Ok, I got to the conclusion that the titan-es module used by Titan to communicate with ES only supports Transport and Node Clients which talk over raw TCP over ports 9200 and 9300. Since the "supported" REST Client doesn't conform to the same interface as the other 2 clients (ie: doesn't inherit from AbstractClient), it'd require quite a bit of changes to the Titan-Elasticsearch backend to use the REST client to talk to AWS ES exposed API on ports 80/443.

I'm gonna experiment forking titan-es and add in a 3rd client option: HTTP (instead of REST) using an alternative HTTP/REST Client I found that maintains compatibility with the Transport/Node clients and see what happens.
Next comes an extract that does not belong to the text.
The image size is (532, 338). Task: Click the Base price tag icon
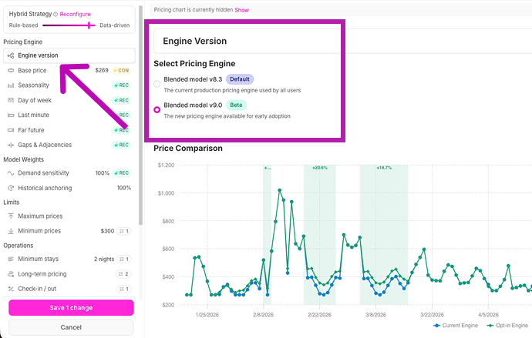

robertoandrade commented 7 years ago

Apparently the JanusGraph-ES module already supports this :\ so moving from Titan to JanusGraph became a higher priority for me now.

greghines commented 7 years ago

I want to run Janusgraph without the Gremlin server (hoping to speed up the Lambda function). @amcp - I understand that I can just depend on the dynamodb-janusgraph-storage-backend library once I have everything booted up, (and just use Java code) but it seems that the problem is starting up the Gremlin sever in the first place. @robertoandrade do you have any suggestions on how to bypass starting up the Gremlin server?